Overuse of Botox carries with it the chance of developing abnormal facial expressions, Kessler said. "The most common effect is drooping eyelids," he said. "If you put in too much, your eyelids will look like you're asleep."

Botox also can freeze people's faces if they get too much of it. "I'll go to parties and see women walking around and I'll say, 'Oh, boy, this woman had way too much Botox put in; her face doesn't look normal,' " he said. "It's almost a blank stare that they get -- their eyes, foreheads and lips are not moving."

Too much facial filler also can cause someone's face to look "bizarre" rather than "natural and youthful," Kessler said.



"It seems like everybody and their uncle is injecting Botox and Restylane these days," said Dr. Elliot B. Duboys, a plastic surgeon in Huntington. "I probably see one to two patients a month who have been injected incorrectly with Botox or fillers." That can lead to drooping upper eyelids and foreheads, which, he said, are the most frequent problems he sees, but he's also seen "asymmetry of the lips when either too much, or incorrectly placed Botox has been administered."

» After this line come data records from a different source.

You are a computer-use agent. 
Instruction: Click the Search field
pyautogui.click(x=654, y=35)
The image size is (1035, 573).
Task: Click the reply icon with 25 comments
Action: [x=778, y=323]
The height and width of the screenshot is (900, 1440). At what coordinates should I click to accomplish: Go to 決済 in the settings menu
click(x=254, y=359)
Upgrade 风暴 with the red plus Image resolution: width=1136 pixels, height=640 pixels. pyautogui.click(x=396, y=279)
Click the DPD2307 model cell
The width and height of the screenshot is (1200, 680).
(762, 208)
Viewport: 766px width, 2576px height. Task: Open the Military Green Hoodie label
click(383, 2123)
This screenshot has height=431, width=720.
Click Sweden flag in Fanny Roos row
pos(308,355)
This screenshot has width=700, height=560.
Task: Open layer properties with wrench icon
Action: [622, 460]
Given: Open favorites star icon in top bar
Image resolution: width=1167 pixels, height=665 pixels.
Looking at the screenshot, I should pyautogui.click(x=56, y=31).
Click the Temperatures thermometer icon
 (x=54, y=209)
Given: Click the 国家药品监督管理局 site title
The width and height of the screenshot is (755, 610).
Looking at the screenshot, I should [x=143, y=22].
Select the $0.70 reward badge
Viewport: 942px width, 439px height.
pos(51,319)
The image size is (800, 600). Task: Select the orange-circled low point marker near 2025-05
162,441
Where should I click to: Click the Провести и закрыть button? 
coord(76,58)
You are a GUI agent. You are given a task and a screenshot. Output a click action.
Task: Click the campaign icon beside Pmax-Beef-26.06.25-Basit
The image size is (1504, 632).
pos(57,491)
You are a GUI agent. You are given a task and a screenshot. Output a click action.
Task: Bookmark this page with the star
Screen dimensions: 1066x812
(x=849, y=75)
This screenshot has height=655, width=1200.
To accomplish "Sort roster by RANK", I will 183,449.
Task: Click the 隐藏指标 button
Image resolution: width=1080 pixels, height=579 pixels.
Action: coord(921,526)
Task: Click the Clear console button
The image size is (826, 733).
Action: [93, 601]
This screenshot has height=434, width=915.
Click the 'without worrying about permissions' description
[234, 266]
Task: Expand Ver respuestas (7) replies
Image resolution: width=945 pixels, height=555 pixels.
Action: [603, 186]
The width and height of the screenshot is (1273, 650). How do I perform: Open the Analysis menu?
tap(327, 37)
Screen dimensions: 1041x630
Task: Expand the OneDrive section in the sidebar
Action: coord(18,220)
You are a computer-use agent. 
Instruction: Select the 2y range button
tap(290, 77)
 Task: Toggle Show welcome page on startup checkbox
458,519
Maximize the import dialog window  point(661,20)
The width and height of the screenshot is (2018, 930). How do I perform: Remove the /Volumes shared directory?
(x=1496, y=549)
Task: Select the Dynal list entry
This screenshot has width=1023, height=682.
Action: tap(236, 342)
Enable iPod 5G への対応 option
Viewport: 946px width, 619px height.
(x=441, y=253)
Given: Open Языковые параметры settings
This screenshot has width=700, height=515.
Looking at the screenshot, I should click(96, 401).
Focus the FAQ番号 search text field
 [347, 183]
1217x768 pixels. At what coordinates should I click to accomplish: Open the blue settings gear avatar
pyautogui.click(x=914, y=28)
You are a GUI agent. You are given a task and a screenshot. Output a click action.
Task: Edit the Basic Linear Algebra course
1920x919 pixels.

In New York, injections of Botox and facial fillers must be done only by licensed professionals: doctors and, when supervised by a doctor, a nurse, a physician's assistant or a nurse practitioner, according to the state education department.

As with any medical procedure, consumer advocates urge that prospective patients check not only on the license but also the experience level of practitioners they're considering.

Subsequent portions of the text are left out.